What not to unit test

bytedev
3 min readJul 25, 2022

Writing unit tests is certainly a good software development practice, however there are a number of things we should not actually test when writing unit tests. These include…

The framework

Do not unit test any frameworks you are using. Unit testing an external framework is the author of the framework’s job, not yours. You should instead expect the framework to work as expected.

public class Customer
{
public string Name { get; set; }
}
// ...[Test]
public void WhenNameSet_ThenCanGetName()
{
var sut = new Customer();

sut.Name = "John";

Assert.That(sut.Name, Is.EqualTo("John"));
}

Consider the simple C#/.NET code and test above. The author creates a Customer, sets its Name property, then checks that the Name property contains the string value. This unit test is not really testing anything useful and is instead testing .NET itself!

(I have seen tests like the above in the wild and suspect these sorts of tests are a bi-product of dev teams that are simply trying to get their code coverage metric up.)

Points of integration

Points of integration to other systems should not be included in unit tests. For example…

  • Anything over IO (e.g. reading and writing to disk)
  • Anything over the network (e.g. integrating with a web API)
  • Anything that connects to a database

Testing points of integration to other sub systems is slow and we want to keep the speed of our unit tests fast. That’s not to say these kinds of tests don’t have value. They should instead be covered by other types of tests such as integration tests or acceptance tests which can be run separately from our unit tests.
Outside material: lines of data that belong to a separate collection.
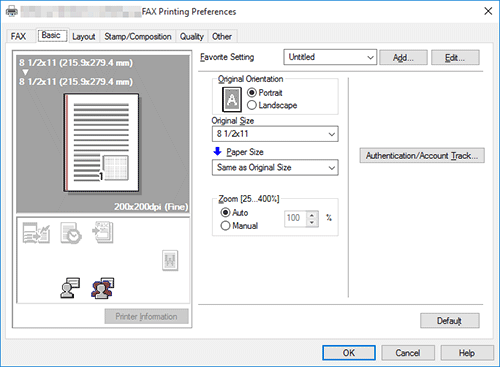The image size is (500, 367).
Task: Click the greyed FAX document arrow icon
Action: click(x=103, y=232)
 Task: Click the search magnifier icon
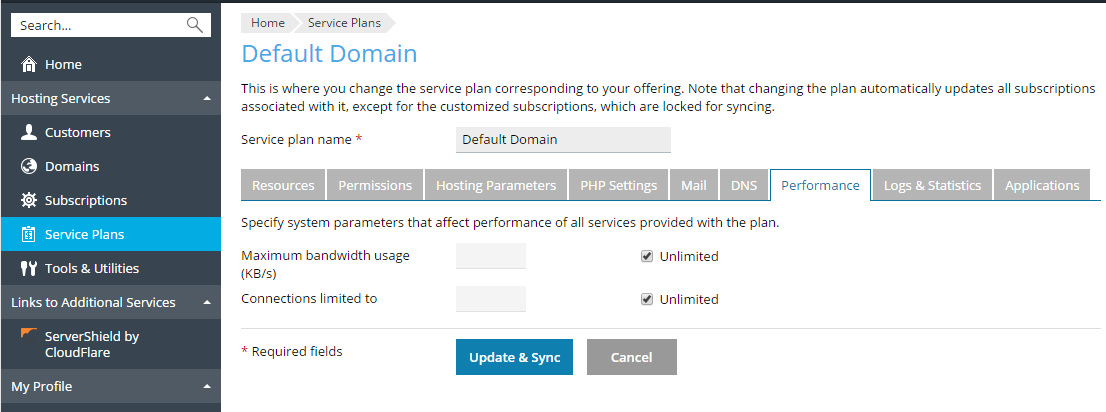194,25

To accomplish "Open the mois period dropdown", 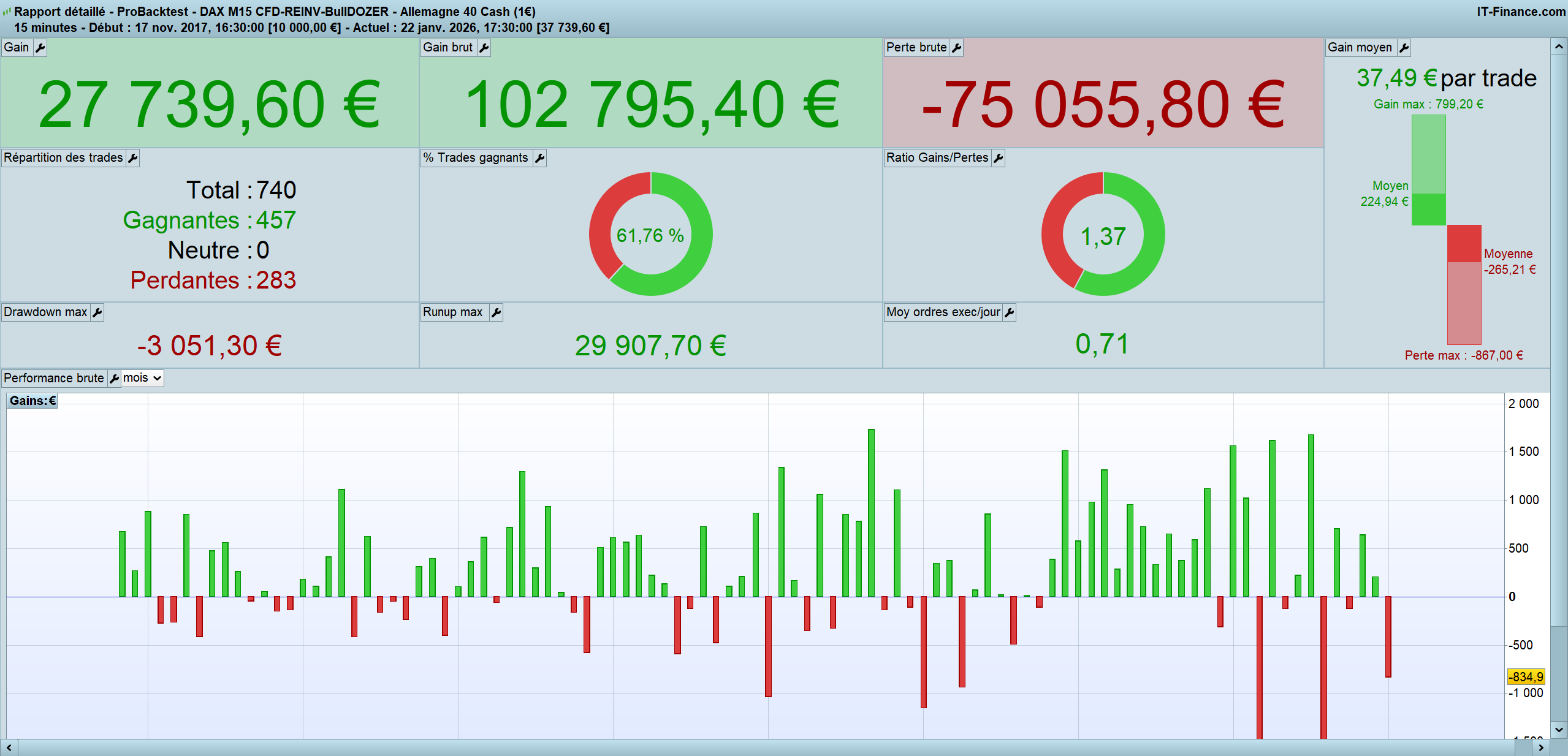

If you find you have integrations points to other systems in the code you are trying to unit test then these dependencies should be stubbed out in your unit tests.

Internal types

An internal type is one that is accessible only within the assembly (exe/DLL/etc.) it is present in. Though on occasion it can be useful to unit test an internal type we should try to resist the urge. This is because we should be unit testing through the public contract of our code so our tests do not become tightly coupled to the internal implementation details (see my post “Things I’ve learned from writing a lot of unit tests” for more on this).

However, if we do write unit tests for internal types once we are happy the production code is doing what we expect then the tests should ideally be deleted.

Tests

Tests that test your original tests. If you have reached this point then something is very wrong with your original tests. It’s very likely that your original tests have become complex. Try to keep unit tests simple (avoid condition statements like if and while) and never write unit tests that even call other unit tests let alone test them.